Stored data
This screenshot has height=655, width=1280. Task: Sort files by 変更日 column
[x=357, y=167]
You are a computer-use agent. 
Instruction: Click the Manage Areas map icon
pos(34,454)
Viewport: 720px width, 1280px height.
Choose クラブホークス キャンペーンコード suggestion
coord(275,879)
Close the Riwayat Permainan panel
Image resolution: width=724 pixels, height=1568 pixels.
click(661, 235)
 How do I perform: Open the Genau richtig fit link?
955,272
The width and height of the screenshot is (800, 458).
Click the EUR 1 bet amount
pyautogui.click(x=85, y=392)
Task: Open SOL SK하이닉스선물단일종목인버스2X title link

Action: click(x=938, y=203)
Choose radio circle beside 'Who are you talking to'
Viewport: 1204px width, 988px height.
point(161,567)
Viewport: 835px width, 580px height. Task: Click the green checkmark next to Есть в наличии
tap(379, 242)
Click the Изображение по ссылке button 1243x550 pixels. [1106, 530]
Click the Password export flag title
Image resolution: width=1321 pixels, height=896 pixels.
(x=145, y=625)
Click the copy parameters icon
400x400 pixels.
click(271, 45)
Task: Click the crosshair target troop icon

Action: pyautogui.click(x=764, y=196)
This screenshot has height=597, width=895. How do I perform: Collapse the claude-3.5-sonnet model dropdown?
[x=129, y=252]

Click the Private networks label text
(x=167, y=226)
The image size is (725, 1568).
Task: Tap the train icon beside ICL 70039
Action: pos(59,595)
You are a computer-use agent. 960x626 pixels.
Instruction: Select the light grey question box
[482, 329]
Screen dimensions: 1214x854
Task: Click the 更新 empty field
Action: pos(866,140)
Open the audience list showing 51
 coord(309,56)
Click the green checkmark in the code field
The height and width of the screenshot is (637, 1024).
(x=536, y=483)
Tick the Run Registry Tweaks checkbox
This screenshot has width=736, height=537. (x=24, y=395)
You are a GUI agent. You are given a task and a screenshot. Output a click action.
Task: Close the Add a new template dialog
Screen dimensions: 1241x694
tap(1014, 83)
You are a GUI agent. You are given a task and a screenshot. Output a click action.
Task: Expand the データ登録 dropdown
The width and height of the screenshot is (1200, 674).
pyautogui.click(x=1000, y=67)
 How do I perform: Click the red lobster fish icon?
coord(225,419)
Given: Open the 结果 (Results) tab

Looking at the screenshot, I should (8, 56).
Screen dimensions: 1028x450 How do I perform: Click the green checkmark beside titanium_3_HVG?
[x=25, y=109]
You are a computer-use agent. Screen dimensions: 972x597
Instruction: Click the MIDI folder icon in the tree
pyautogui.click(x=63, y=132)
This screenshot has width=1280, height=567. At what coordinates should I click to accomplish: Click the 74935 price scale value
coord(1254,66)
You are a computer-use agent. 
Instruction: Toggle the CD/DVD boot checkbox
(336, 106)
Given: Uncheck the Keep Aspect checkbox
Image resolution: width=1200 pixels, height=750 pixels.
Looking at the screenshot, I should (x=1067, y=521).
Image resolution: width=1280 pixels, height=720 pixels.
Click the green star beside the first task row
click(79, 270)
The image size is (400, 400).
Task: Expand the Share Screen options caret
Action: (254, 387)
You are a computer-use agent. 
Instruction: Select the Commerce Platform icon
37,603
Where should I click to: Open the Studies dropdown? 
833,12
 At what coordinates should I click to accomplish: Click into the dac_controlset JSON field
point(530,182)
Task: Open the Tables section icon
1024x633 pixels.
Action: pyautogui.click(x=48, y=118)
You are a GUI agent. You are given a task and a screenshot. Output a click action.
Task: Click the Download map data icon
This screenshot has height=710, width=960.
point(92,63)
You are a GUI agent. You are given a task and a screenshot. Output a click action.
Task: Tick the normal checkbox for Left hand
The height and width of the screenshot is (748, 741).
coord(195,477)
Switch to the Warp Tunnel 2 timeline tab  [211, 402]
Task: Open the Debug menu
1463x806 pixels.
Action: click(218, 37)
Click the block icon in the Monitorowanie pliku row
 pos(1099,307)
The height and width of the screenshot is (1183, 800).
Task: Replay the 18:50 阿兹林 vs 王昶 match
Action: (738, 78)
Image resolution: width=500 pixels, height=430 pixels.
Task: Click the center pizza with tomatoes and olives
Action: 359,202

**Task objective:** Transcribe all of the records exactly.

**Written response:**
This screenshot has height=655, width=1280. Task: Sort files by 変更日 column
[x=357, y=167]
You are a computer-use agent. 
Instruction: Click the Manage Areas map icon
pos(34,454)
Viewport: 720px width, 1280px height.
Choose クラブホークス キャンペーンコード suggestion
coord(275,879)
Close the Riwayat Permainan panel
Image resolution: width=724 pixels, height=1568 pixels.
click(661, 235)
 How do I perform: Open the Genau richtig fit link?
955,272
The width and height of the screenshot is (800, 458).
Click the EUR 1 bet amount
pyautogui.click(x=85, y=392)
Task: Open SOL SK하이닉스선물단일종목인버스2X title link

Action: click(x=938, y=203)
Choose radio circle beside 'Who are you talking to'
Viewport: 1204px width, 988px height.
point(161,567)
Viewport: 835px width, 580px height. Task: Click the green checkmark next to Есть в наличии
tap(379, 242)
Click the Изображение по ссылке button 1243x550 pixels. [1106, 530]
Click the Password export flag title
Image resolution: width=1321 pixels, height=896 pixels.
(x=145, y=625)
Click the copy parameters icon
400x400 pixels.
click(271, 45)
Task: Click the crosshair target troop icon

Action: pyautogui.click(x=764, y=196)
This screenshot has height=597, width=895. How do I perform: Collapse the claude-3.5-sonnet model dropdown?
[x=129, y=252]

Click the Private networks label text
(x=167, y=226)
The image size is (725, 1568).
Task: Tap the train icon beside ICL 70039
Action: pos(59,595)
You are a computer-use agent. 960x626 pixels.
Instruction: Select the light grey question box
[482, 329]
Screen dimensions: 1214x854
Task: Click the 更新 empty field
Action: pos(866,140)
Open the audience list showing 51
 coord(309,56)
Click the green checkmark in the code field
The height and width of the screenshot is (637, 1024).
(x=536, y=483)
Tick the Run Registry Tweaks checkbox
This screenshot has width=736, height=537. (x=24, y=395)
You are a GUI agent. You are given a task and a screenshot. Output a click action.
Task: Close the Add a new template dialog
Screen dimensions: 1241x694
tap(1014, 83)
You are a GUI agent. You are given a task and a screenshot. Output a click action.
Task: Expand the データ登録 dropdown
The width and height of the screenshot is (1200, 674).
pyautogui.click(x=1000, y=67)
 How do I perform: Click the red lobster fish icon?
coord(225,419)
Given: Open the 结果 (Results) tab

Looking at the screenshot, I should (8, 56).
Screen dimensions: 1028x450 How do I perform: Click the green checkmark beside titanium_3_HVG?
[x=25, y=109]
You are a computer-use agent. Screen dimensions: 972x597
Instruction: Click the MIDI folder icon in the tree
pyautogui.click(x=63, y=132)
This screenshot has width=1280, height=567. At what coordinates should I click to accomplish: Click the 74935 price scale value
coord(1254,66)
You are a computer-use agent. 
Instruction: Toggle the CD/DVD boot checkbox
(336, 106)
Given: Uncheck the Keep Aspect checkbox
Image resolution: width=1200 pixels, height=750 pixels.
Looking at the screenshot, I should (x=1067, y=521).
Image resolution: width=1280 pixels, height=720 pixels.
Click the green star beside the first task row
click(79, 270)
The image size is (400, 400).
Task: Expand the Share Screen options caret
Action: (254, 387)
You are a computer-use agent. 
Instruction: Select the Commerce Platform icon
37,603
Where should I click to: Open the Studies dropdown? 
833,12
 At what coordinates should I click to accomplish: Click into the dac_controlset JSON field
point(530,182)
Task: Open the Tables section icon
1024x633 pixels.
Action: pyautogui.click(x=48, y=118)
You are a GUI agent. You are given a task and a screenshot. Output a click action.
Task: Click the Download map data icon
This screenshot has height=710, width=960.
point(92,63)
You are a GUI agent. You are given a task and a screenshot. Output a click action.
Task: Tick the normal checkbox for Left hand
The height and width of the screenshot is (748, 741).
coord(195,477)
Switch to the Warp Tunnel 2 timeline tab  [211, 402]
Task: Open the Debug menu
1463x806 pixels.
Action: click(218, 37)
Click the block icon in the Monitorowanie pliku row
 pos(1099,307)
The height and width of the screenshot is (1183, 800).
Task: Replay the 18:50 阿兹林 vs 王昶 match
Action: (738, 78)
Image resolution: width=500 pixels, height=430 pixels.
Task: Click the center pizza with tomatoes and olives
Action: 359,202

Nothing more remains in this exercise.